A word about our origins...

The permanent revolution web site began in 2005 as little more than a repository for several documents that we published as part of a polemic with David North and the International Committee of the Fourth International (ICFI). We acknowledged as much in one of the early documents posted on our web site in 2006,
“…we only set up the web site – www.permanent-revolution.org – after it became clear that neither North nor anyone else in the IC leadership had any intention of responding to us. For the record, the site’s only purpose is to provide a forum for debate and discussion for members and supporters of the IC, and for that reason we have made no effort – whether by external links or by promoting the site’s existence on search engines – to broadcast our criticisms of the IC to a wider audience.” (http://permanent-revolution.org/polemics/mwhh_ch01.pdf page 4.)

SUPPLIED INFORMATION:
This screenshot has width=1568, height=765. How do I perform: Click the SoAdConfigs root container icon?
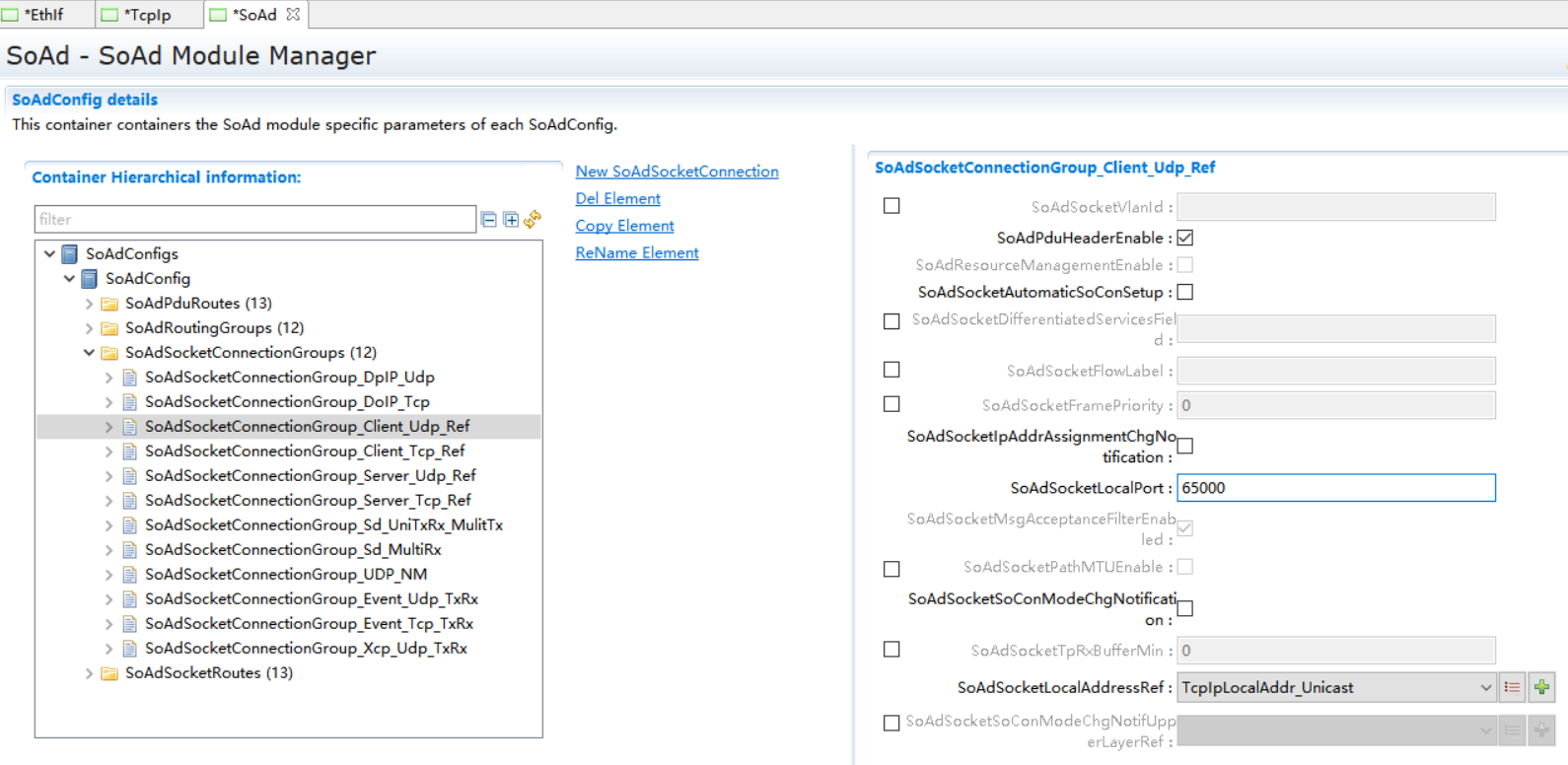click(70, 254)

DIRECTIVE:
In the note on the web site's origins, translate this sentence into Spanish: "The permanent revolution web site began in 2005 as little more than a repository for several documents that we published as part of a polemic with David North and the International Committee of the Fourth International (ICFI)."

RESPONSE BELOW:
El sitio web permanent revolution comenzó en 2005 como poco más que un repositorio de varios documentos que publicamos como parte de una polémica con David North y el Comité Internacional de la Cuarta Internacional (ICFI).